Answer The Red Cross Poster
This 1918 American Red Cross fundraising poster by artist Ray Greenleaf employs gentle winter imagery—a snow-covered house with chimney smoke and evergreen trees—combined with the appeal "Answer the Red Cross Christmas Roll Call / All you need is a heart and a dollar" to democratize wartime charitable giving. Produced as an offset lithographic print by Niagara Litho. Co. of Buffalo, New York, the poster reflects the Red Cross's strategy of making membership accessible to ordinary Americans through minimal financial requirements that emphasized goodwill over wealth. The Christmas timing linked charitable giving to seasonal traditions of generosity while creating urgency around year-end fundraising goals.

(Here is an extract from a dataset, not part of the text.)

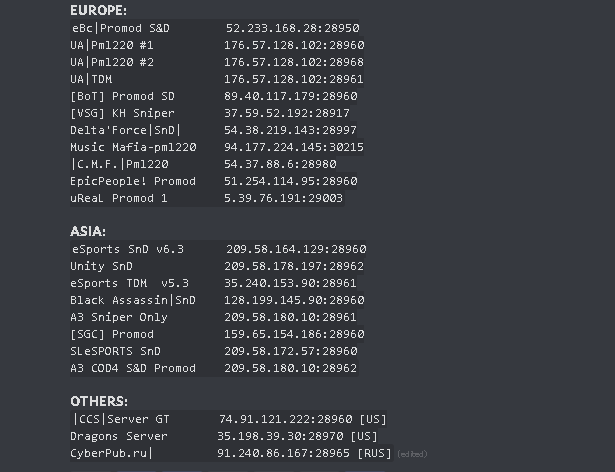Click the (edited) label after CyberPub.ru

pyautogui.click(x=412, y=454)
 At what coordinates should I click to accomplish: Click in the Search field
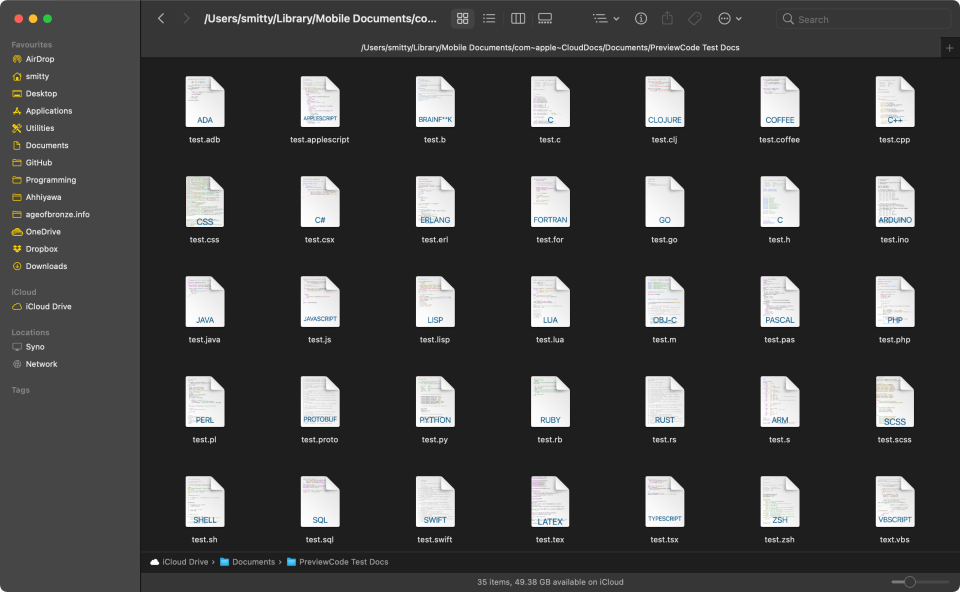(865, 19)
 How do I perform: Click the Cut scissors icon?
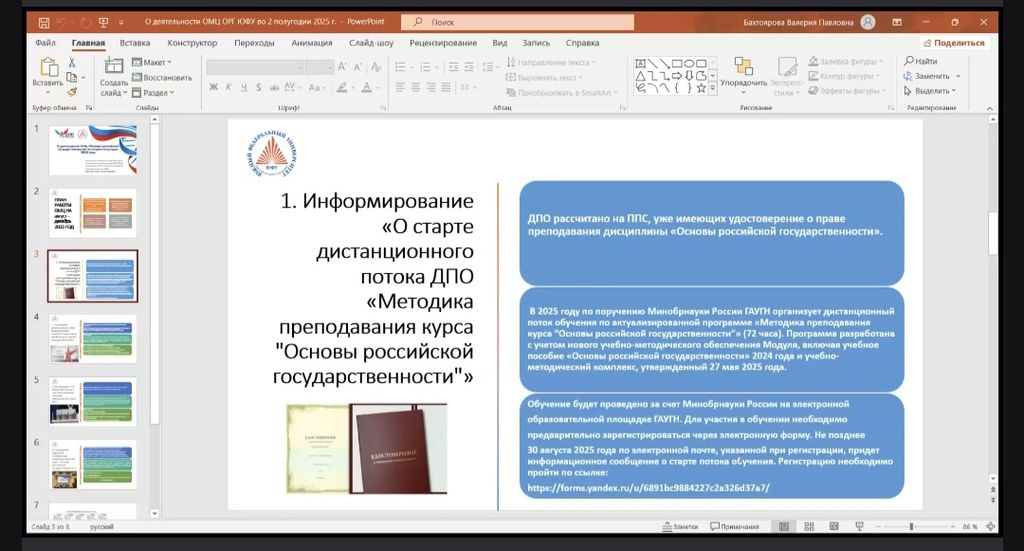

The Red Cross Christmas Roll Call represented annual membership campaigns that sustained the organization's humanitarian work providing medical care, supplies, comfort items, and support services to American soldiers and Allied civilians. By setting the membership threshold at just one dollar, the Red Cross transformed war support from elite philanthropy into mass participation opportunity, allowing working-class Americans to feel they contributed meaningfully to the war effort alongside wealthier citizens who could afford liberty bonds or larger donations. The emphasis on needing only "a heart and a dollar" framed giving as moral obligation accessible to all rather than financial burden beyond ordinary means. This democratization of charity reflected broader World War I transformation of American civic culture, where total war required mobilization of entire population rather than just military-age men and industrial workers. The poster's domestic imagery—peaceful home rather than battlefield violence—created non-threatening appeal that invited contemplation rather than demanding immediate action through fear or guilt. This gentler approach to fundraising demonstrates range of propaganda techniques employed during the war, from violent imagery designed to provoke rage to sentimental appeals to charity that positioned giving as comfortable extension of middle-class values.